One of the most acclaimed modern American novelists, Scott Spencer captures the intensity of human passion - and its capacity to both destroy and redeem - with unparalleled precision and insight. Now, in his most stunning novel yet, this wry, witty, and deeply sensitive writer returns to the territory of his New York Times best seller A Ship Made of Paper, in a gripping and provocative psychological thriller of morality and manhood, choice and fate.
Paul has been on his own since he was a teenager, leading a life of freedom and independence, beholden to no one and nothing. Fearless, resolute, and guided by his own private moral code, he has hunted for food in Alaska, fought forest fires, and been deputized in a manhunt for a kidnapper in South Dakota.Once he thought his life would have no particular rhyme or reason, touched only by transient strangers. Then he meets the beautiful, intelligent, loving Kate Ellis and her daughter, Ruby, who offer order and constancy. But Paul is a man of deep convictions, and the compromises we all make to get along in the world elude him.
On his way home after rejecting a job remodeling a luxurious Manhattan apartment, Paul stops to gather his thoughts at a state park just off the highway. Instead of peace, he finds a man savagely beating a dog, and in a few fateful moments Paul is plunged into a world of violence and onto a tumultuous journey of self-knowledge, guilt, and redemption.
With the psychological acuity and razor-sharp prose for which he has been celebrated, award-winning novelist Scott Spencer once again takes us on an unforgettable journey of manhood lost and found.
©2010 Scott Spencer (P)2010 HarperCollins Publishers
“In this brilliant novel, Scott Spencer further expands his range to embrace our relations with animals—with the loyal pets that consent to share our domestic lives, and with the darker, more alarming beasts that lurk within even the most compassionate and conscious human beings.” (Francine Prose)
“[A] compelling setup and stunning conclusion....The depth of the characters, the questions they ask and the challenge they confront stay with the reader long after the conclusion.” (Kirkus Reviews)
“[Spencer] writes love stories with such beauty that you want to savor every surprising phrase, but his intense, intriguing plots propel you to race along the pages. He does it again in his new book, a complex novel... fresh, and compelling.” (Cleveland Plain Dealer)
The narrator was the type who makes you work very hard to try to ignore, while still keeping track of the story. Quite a difficult task. Maybe someone who prefers flat mystery novels would like this book?
Been a sharper writer.
In every way. The voice of Kate Ellis was particularly grating.
Stay away if you like really great writing and great performances.
This is a good book - no question about it. The characters are complex and complete. The author confronts questions of morality that are just as complex and he doesn't resort to any easy ways out.
However I did not care for Christopher Burns' reading. He uses special emphasis and dramatic pauses constantly, which gets annoying and muddies the drama inherent in the writing itself.
I bought this listen after an NPR interview with the author. I was thrilled to be able to read a book by someone who is interested in one of my preoccupations: life goes along just fine, and then something happens and after that, nothing is the same.
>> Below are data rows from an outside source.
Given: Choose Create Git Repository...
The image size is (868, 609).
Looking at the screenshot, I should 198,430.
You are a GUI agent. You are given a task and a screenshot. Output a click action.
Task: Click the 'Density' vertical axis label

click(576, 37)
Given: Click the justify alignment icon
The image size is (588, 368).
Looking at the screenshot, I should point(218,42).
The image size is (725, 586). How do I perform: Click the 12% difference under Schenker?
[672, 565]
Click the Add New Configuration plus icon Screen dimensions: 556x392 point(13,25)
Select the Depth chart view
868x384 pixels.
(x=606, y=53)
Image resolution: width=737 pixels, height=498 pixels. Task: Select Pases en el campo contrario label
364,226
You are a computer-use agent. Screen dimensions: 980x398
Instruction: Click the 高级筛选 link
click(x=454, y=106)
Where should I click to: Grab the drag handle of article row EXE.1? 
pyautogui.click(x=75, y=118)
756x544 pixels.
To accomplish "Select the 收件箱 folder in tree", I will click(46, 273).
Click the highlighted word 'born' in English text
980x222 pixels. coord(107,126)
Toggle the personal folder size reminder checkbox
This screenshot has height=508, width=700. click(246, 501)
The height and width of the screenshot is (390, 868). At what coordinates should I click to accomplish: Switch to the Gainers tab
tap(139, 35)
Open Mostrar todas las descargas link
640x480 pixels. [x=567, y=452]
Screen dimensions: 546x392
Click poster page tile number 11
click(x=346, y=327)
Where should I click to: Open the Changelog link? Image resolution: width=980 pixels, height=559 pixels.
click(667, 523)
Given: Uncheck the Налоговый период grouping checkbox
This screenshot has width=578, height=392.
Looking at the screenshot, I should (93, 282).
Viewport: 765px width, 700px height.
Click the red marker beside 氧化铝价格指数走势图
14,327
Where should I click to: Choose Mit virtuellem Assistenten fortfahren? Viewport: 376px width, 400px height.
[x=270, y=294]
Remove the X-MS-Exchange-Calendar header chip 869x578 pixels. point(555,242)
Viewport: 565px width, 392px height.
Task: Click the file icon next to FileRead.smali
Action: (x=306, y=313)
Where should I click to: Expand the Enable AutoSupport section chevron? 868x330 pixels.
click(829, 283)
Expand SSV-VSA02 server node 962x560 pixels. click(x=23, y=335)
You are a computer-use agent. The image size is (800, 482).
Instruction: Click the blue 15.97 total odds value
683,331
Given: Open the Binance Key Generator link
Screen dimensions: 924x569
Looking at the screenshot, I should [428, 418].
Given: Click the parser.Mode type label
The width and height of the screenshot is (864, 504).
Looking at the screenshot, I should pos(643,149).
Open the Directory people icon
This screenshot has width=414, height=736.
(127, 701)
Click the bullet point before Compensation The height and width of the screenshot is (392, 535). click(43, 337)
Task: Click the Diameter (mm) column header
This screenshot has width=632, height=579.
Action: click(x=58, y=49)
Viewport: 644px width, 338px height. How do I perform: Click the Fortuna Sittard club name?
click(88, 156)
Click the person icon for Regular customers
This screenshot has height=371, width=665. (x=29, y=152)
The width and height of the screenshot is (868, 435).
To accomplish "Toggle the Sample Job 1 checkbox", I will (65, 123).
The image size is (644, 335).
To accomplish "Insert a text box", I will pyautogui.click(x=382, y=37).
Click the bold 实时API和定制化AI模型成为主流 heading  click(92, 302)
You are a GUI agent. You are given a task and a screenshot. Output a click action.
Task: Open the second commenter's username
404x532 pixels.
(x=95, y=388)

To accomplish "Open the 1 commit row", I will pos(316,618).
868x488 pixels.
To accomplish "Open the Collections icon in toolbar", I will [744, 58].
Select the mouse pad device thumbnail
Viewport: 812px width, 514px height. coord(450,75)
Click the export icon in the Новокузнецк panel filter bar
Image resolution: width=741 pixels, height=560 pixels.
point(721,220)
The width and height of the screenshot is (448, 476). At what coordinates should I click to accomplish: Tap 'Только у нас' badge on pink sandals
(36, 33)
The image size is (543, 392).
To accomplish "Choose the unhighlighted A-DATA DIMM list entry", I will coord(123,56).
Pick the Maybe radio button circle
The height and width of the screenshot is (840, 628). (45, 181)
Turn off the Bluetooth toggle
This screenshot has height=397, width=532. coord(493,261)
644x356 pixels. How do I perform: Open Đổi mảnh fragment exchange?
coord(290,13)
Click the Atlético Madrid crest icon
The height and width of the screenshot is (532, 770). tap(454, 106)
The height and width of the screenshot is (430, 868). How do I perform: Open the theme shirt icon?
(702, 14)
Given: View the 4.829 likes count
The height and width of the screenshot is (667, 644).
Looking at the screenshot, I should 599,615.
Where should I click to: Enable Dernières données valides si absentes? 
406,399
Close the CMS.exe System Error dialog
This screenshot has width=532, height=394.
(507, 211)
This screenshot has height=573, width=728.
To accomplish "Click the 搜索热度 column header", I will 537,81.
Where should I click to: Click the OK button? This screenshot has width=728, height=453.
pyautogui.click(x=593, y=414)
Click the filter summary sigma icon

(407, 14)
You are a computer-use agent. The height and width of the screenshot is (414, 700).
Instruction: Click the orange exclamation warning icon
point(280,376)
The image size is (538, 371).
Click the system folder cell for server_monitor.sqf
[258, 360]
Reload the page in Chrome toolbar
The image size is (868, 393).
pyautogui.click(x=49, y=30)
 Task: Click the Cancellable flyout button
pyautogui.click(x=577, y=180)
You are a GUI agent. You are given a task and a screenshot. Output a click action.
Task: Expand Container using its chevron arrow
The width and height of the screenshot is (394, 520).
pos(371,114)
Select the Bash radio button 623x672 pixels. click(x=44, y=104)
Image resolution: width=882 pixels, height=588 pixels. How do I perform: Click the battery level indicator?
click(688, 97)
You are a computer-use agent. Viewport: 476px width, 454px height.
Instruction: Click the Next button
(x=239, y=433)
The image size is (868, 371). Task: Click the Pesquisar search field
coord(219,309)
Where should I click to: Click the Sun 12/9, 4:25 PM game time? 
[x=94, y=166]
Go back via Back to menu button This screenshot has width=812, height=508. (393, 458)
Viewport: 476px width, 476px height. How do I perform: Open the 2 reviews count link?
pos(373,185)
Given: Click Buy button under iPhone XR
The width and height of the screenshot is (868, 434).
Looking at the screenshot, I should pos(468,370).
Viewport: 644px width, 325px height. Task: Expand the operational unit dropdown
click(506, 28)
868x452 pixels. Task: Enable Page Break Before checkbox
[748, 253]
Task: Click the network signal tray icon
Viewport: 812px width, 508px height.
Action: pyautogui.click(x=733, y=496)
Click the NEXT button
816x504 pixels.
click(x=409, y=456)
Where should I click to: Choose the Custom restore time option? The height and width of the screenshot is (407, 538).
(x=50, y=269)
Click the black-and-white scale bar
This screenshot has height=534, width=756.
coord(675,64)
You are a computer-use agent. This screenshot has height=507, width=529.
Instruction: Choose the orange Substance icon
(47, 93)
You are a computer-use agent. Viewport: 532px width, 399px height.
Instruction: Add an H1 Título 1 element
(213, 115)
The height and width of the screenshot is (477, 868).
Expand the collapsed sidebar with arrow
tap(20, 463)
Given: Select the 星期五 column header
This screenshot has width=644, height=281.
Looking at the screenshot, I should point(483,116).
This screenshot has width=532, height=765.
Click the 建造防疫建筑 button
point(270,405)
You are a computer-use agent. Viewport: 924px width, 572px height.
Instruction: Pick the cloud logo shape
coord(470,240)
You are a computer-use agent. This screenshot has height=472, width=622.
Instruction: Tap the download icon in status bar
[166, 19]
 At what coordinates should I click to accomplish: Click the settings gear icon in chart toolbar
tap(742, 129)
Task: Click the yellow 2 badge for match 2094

However, in this story, everything not only goes on as before, it even gets better! The open-ended final scene is not a valid consequence to the protagonist's behavior, and instead of an introspective story about how the main character deals with his life after committing a crime, the act itself is just background noise.
I tried to find something to like in this book but it was impossible. The sentences go on and on so long that by the time you get to a full stop you've forgotten what the point was. There are too many meandering irrelevant stories included with every character's appearance, and there are way too many characters. An entire chapter is devoted to describing what everyone is wearing at a New Year's Eve party. And I can't believe the author made the Y2K thing such a big deal - didn't he remember it was nothing? Or is this an old book repackaged?
The narrator reads in an emphatic sort of way, stressing every word, so the reading ends up sounding slightly sarcastic and artificially exaggerated.. I don't think that was the author's intent, but the reading does not sound genuine.
Nothing in this book worked for me. In spite of the reviews, it's not about bonding with animals, and it's not about how you would deal with committing a crime. It's just...well...much ado about nothing.